Para fastidiarnos nos separó y me mandó a una parte de la planta donde solo habían encamados. Me atreví a recordarle que estaba embarazada y el cambio -con los esfuerzos físicos que conllevaba- no me vendría bien. Mirándome con desprecio argumentó que el embarazo no era una enfermedad.
Por suerte entre compañeras hay una ley no escrita: hoy por ti y mañana por mí.
Aunque no estaba ya con Fabiola las compañeras se las arreglaban para que yo no tuviera que estar haciendo grandes esfuerzos físicos. Pero me sentía incómoda con la supervisora, seguía sin entender que nos puteara solo porque podía y se regodeara con su propia maldad.
Cuando me tocaba el turno de noche seguía escribiendo aquel borrador de novela con una protagonista tan mala, que solo podía tener un horrible final. Quizás era un desahogo infantil, pero menos era nada.
Fabiola estaba tan harta de aquel pésimo ambiente de trabajo, que empezó a moverse para encontrar otra cosa. Un día la encontré de buen humor en el trabajo y le pregunté por el motivo.

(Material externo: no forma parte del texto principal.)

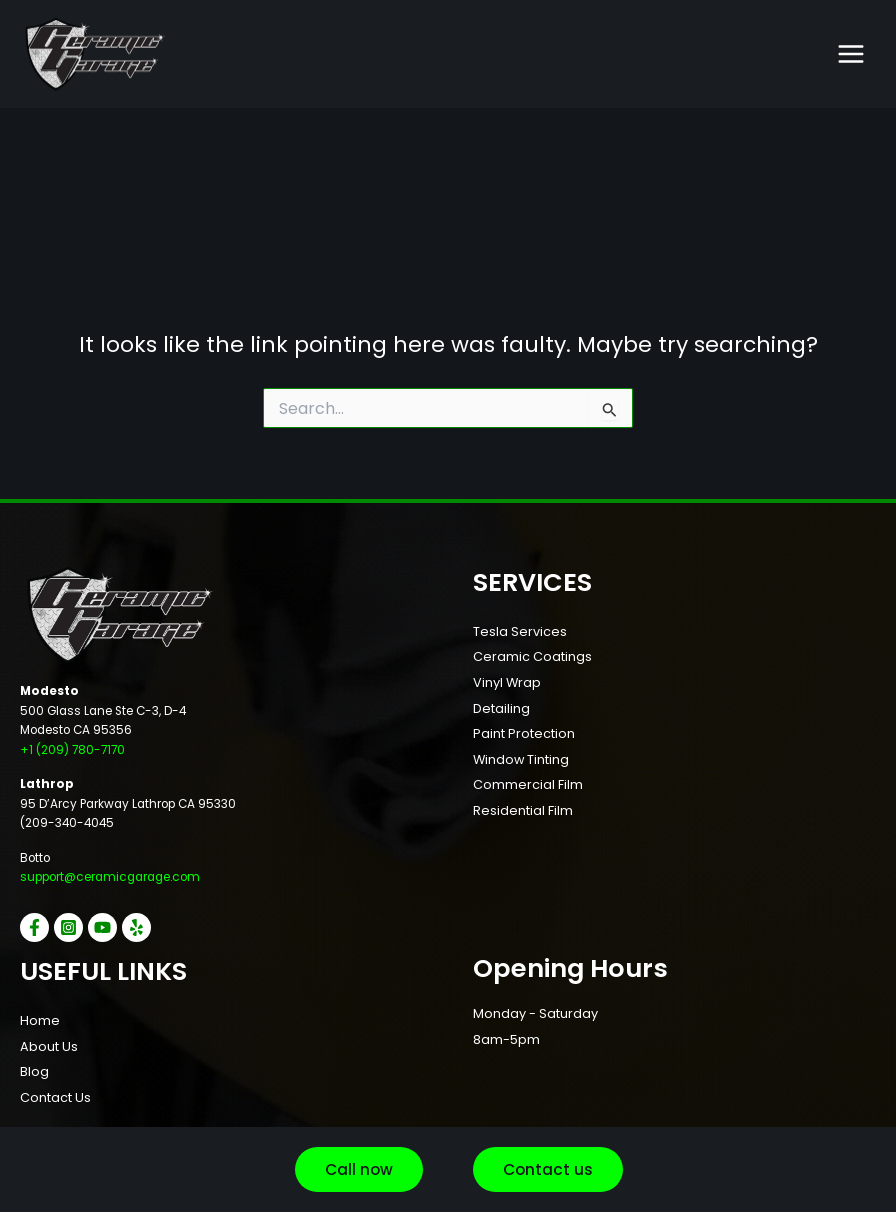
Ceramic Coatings (532, 656)
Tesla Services (520, 631)
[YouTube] (102, 927)
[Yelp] (136, 927)
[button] (359, 1170)
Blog (34, 1071)
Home (40, 1020)
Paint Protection (524, 733)
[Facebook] (34, 927)
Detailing (501, 708)
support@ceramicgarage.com (110, 877)
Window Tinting (521, 759)
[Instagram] (68, 927)
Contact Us (55, 1097)
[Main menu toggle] (851, 54)
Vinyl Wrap (507, 682)
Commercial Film (528, 784)
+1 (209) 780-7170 (72, 750)
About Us (49, 1046)
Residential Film (523, 810)
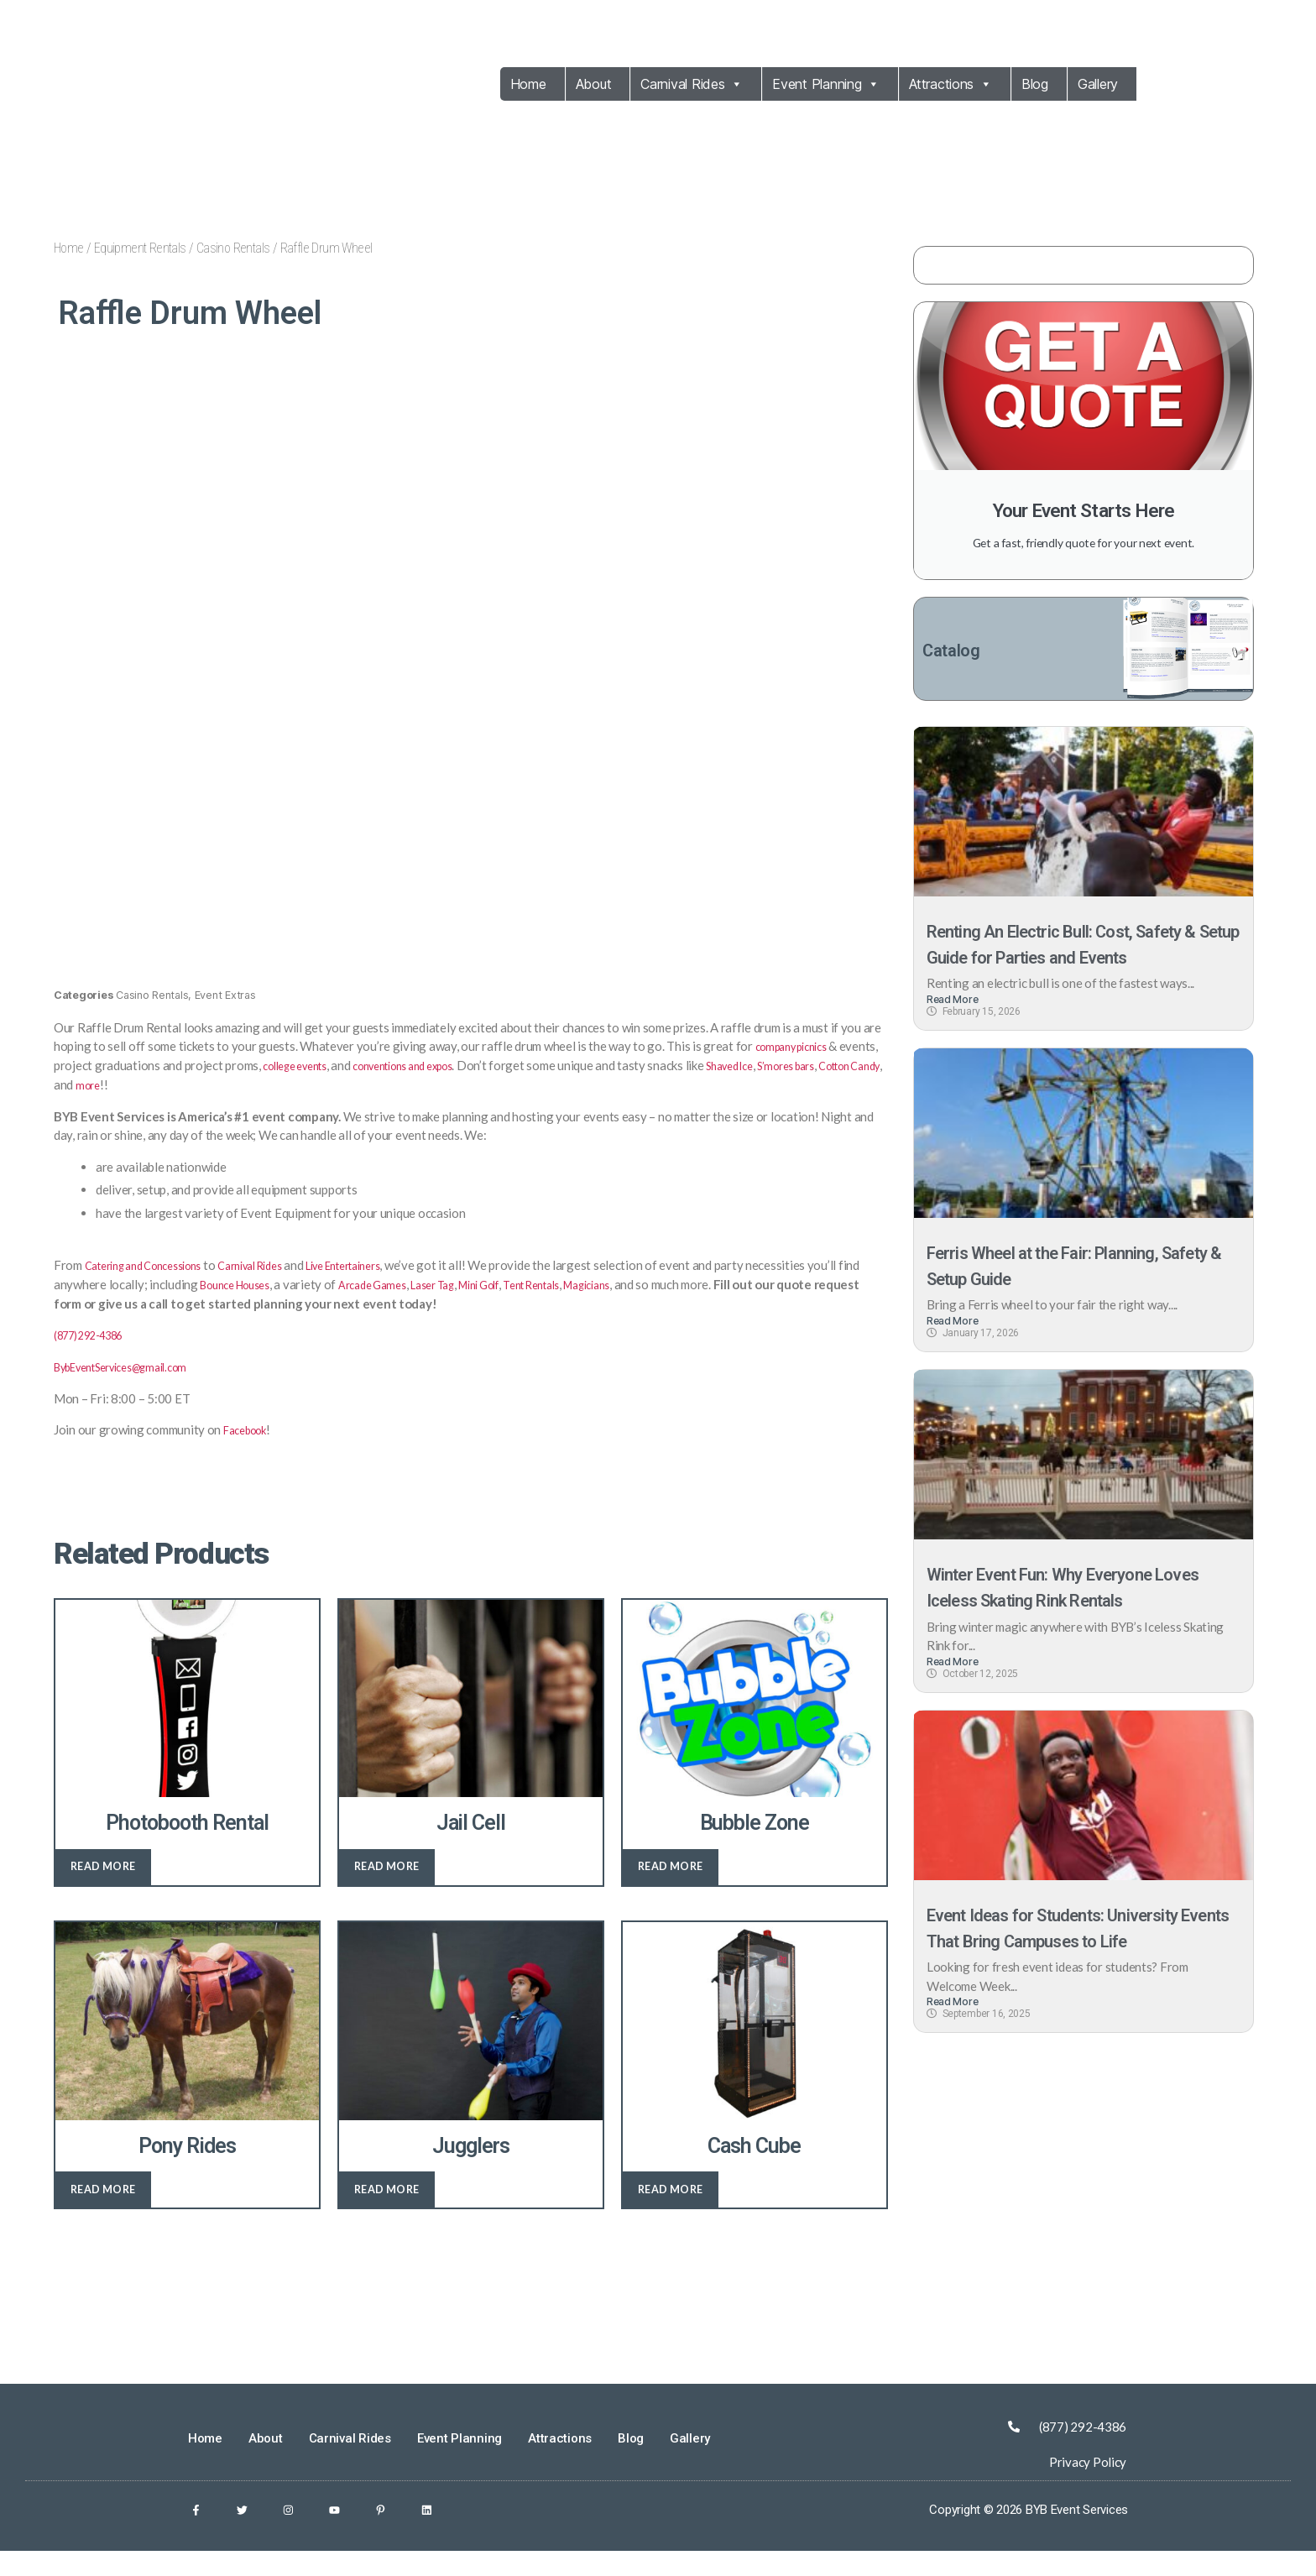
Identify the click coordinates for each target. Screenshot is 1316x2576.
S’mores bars (88, 1104)
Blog (1034, 84)
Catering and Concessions (155, 1285)
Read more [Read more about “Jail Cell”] (387, 1885)
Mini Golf (571, 1304)
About (594, 84)
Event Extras (225, 1016)
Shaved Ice (814, 1086)
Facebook (249, 1448)
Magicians (700, 1304)
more (240, 1104)
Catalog (957, 652)
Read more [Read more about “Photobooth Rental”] (103, 1885)
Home (528, 84)
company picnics (798, 1066)
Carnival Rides (691, 84)
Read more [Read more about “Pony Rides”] (103, 2208)
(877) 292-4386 (97, 1354)
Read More (953, 1028)
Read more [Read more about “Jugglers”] (387, 2208)
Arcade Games (445, 1304)
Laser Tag (514, 1304)
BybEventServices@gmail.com (135, 1385)
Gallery (1098, 84)
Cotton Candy (163, 1104)
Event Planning (826, 84)
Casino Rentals (233, 248)
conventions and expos (470, 1086)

-Mira Maribel, empiezo en dos semanas en un centro de personas mayores, ya no aguanto más a esa harpía, y sé que dentro de unos meses se jubila una auxiliar y contratarán a otra. Una vez que esté dentro puedo hablarles de ti, si los cálculos que he hecho no me fallan, será en unos cinco meses, tú estás de siete, pídete una baja, con la barriga y el trabajo que tenemos no te la van a negar por una lumbalgia o algo parecido, y cuando llegue el momento empiezas a trabajar conmigo-.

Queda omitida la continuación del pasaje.